Das Publikum! "Cinema Paradiso" zeigt das Kino als Event. Ein Ort an dem alle Menschen, aus allen sozialen Kreisen und Altersklassen zusammentreffen. Trotz Unterschiede solange vereint, wie Bilder über die Leinwand ziehen. So unterschiedlich ist auch der Genuss des Kinos. Mehr als um die Qualität des Films geht es den Menschen um die Ablenkung, um das Fliehen aus dem Alltag. Jeder Mensch geniesst den Besuch anders und starke Kamerafahrten fangen das ein. Es wird in den hinteren Reihen gevögelt, es werden Kinder gestillt, es wird gelacht und geweint. "Cinema Paradiso" zeigt einen Blick auf das Kino, der weniger dem Medium an sich gilt, sonderm dem was der Ort des Lichtspielhauses sein kann und was er einmal in einer Zeit der Trauer, der Probleme und der Verarbeitung des Krieges einmal war.

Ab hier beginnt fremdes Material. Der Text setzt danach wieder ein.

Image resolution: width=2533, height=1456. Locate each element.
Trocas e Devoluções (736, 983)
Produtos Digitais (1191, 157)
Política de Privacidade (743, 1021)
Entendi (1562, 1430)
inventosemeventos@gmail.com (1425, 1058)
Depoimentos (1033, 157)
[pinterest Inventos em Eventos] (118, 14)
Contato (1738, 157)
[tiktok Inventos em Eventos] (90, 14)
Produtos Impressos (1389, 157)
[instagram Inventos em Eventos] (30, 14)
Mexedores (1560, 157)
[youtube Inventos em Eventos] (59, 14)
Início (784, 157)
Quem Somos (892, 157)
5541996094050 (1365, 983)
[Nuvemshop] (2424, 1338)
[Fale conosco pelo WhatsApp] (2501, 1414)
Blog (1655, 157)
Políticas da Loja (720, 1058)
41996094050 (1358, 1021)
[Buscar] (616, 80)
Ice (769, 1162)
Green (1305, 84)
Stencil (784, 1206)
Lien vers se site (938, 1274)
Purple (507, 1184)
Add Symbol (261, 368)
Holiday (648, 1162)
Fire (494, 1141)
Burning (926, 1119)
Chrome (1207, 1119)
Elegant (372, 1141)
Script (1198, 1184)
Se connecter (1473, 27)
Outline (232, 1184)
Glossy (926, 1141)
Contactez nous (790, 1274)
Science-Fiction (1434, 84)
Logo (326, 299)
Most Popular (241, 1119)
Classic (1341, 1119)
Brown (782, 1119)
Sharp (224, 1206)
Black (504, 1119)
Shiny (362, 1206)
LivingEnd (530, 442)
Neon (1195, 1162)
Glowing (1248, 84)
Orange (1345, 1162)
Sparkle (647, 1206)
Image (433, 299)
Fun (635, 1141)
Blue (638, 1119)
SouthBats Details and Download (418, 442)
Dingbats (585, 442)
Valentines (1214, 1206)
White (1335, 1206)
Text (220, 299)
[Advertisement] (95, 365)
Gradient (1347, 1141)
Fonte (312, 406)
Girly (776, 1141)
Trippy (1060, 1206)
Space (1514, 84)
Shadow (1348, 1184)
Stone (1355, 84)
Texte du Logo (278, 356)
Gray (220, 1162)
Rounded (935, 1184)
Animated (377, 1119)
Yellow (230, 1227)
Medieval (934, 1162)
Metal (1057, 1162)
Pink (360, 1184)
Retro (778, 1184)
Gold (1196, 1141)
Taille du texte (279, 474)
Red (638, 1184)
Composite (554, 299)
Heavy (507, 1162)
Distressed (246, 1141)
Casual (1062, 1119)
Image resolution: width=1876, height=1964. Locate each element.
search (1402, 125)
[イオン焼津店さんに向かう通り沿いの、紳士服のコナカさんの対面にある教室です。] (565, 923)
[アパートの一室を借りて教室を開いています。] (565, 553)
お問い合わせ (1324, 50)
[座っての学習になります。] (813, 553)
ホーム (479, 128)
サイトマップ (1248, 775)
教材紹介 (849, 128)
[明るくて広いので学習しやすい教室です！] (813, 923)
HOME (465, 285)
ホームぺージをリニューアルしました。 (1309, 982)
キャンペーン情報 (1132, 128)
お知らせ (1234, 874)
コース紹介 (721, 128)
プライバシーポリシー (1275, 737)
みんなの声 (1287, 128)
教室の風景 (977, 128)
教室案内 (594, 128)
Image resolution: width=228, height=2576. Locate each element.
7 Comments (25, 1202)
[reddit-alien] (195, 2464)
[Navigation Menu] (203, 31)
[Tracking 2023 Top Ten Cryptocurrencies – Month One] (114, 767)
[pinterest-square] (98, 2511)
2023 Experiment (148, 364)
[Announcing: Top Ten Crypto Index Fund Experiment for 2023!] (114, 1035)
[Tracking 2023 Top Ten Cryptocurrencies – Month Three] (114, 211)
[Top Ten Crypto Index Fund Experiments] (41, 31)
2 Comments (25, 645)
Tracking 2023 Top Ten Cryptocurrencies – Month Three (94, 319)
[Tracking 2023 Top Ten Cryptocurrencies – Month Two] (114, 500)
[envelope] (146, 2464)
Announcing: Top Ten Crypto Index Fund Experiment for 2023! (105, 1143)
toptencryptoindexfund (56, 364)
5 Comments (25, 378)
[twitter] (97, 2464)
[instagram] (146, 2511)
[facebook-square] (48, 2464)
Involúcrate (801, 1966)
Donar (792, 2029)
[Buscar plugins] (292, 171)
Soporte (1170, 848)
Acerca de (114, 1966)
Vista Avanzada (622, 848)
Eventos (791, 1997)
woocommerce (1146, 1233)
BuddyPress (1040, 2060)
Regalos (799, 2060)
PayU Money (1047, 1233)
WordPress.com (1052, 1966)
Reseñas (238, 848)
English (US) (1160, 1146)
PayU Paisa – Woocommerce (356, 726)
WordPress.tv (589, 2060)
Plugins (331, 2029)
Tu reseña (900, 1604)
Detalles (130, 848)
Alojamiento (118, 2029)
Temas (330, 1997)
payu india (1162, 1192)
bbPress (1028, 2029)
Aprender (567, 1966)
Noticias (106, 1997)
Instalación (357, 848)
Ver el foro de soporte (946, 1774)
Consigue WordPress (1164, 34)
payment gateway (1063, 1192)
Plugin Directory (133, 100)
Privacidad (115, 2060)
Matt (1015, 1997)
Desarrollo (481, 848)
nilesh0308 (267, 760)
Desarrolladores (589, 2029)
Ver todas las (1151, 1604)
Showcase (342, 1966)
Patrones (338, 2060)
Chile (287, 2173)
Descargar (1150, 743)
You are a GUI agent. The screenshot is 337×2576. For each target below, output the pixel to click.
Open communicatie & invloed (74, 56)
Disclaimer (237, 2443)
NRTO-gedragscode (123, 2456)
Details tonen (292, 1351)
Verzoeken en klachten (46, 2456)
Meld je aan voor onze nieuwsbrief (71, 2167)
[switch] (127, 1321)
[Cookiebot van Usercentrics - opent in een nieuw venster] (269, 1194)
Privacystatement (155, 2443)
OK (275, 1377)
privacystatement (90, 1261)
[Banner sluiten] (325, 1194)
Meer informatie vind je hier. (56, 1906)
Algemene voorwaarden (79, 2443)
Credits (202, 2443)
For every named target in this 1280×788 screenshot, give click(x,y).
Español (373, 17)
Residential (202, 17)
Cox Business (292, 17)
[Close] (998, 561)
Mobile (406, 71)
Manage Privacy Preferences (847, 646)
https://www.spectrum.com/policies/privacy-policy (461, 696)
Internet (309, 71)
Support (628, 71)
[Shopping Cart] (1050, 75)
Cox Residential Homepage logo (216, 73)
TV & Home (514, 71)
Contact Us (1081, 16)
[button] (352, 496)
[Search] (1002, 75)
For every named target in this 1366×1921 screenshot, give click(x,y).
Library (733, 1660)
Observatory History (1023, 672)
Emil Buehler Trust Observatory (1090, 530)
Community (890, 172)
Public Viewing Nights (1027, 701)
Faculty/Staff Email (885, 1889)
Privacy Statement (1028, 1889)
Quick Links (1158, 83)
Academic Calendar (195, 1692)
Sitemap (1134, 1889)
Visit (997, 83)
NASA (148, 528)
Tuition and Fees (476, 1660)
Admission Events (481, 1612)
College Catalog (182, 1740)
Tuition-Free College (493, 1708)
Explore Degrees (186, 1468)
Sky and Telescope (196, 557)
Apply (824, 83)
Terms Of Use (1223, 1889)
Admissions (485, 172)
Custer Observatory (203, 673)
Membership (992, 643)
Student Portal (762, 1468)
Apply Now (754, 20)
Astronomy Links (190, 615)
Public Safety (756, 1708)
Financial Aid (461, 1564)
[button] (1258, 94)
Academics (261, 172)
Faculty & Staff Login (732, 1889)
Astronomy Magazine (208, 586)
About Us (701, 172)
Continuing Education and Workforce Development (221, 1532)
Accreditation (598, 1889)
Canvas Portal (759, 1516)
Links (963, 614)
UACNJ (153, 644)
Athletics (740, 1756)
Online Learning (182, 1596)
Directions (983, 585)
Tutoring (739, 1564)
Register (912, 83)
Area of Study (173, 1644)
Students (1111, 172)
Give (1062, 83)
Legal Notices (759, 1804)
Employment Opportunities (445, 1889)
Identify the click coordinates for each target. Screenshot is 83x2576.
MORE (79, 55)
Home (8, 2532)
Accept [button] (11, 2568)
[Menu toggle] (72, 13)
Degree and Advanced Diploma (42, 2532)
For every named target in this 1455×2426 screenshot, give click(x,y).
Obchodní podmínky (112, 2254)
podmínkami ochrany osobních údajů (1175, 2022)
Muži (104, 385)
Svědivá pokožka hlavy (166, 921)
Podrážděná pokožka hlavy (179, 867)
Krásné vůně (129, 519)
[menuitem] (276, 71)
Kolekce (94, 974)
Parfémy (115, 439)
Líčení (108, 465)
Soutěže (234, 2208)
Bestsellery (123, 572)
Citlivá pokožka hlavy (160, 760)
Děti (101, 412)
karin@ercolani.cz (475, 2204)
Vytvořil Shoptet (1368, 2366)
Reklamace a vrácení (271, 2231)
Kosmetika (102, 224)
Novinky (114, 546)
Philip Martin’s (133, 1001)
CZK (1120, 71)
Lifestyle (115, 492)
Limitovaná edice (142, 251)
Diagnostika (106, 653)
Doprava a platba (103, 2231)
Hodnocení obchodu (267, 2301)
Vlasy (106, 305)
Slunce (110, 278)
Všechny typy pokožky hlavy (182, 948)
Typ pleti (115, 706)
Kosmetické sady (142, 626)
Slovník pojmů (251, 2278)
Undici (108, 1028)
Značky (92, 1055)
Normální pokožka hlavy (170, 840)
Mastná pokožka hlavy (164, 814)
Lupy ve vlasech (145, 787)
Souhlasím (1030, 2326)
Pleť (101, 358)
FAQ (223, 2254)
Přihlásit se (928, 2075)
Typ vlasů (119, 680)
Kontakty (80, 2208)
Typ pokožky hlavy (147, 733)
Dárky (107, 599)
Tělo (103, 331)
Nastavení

Auf der Ebene des Erzählens folgt "Cinema Paradiso" nun Salvatore Di Vita, der sich durch ein Ereignis in der Gegenwart dazu angeregt fühlt sich zu erinnern, weswegen fast der gesamte Film in den 40er und 50er Jahren spielt.
Dort war Salvatore Di Vita noch Toto, der kleine Toto gespielt von Salvatore Cascio. Ein Junge um die zehn Jahre alt, aufgezogen von der alleinerziehenden Mutter, aufgeweckt und doch wandelnd in einer eigenen Welt. Tot schläft beim Messedienst am Altar ein, doch in einer Beziehung ist Müdigkeit ein Fremdwort für ihn. Es ist die Begeisterung für dem Film.
Und wie das eine Begeisterung ist. Salvatore Cascio spielt mit Toto mit weit aufgerissenen Augen und verschmitzten Lächeln. Wie könnte man diesen kleinen Jungen nicht ins Herz schliessen? Erst recht, wenn Tornatore ihn so schön in Szene setzt. Springe wir zurück zu meiner Lieblingsszene und dem Pastor der alle Kussszenen aus den Filmen herausschneiden lässt. Nur ist da noch mehr. Der kleine Toto, der sich hinter dem Vorhang versteckt hält und mit grossen Augen und kindlicher Freude dem Geschehen auf der Leinwand folgt. Das ist Magie, ja Film-Magie, wie sie schöner und ausdrucksstärker kaum sein könnte.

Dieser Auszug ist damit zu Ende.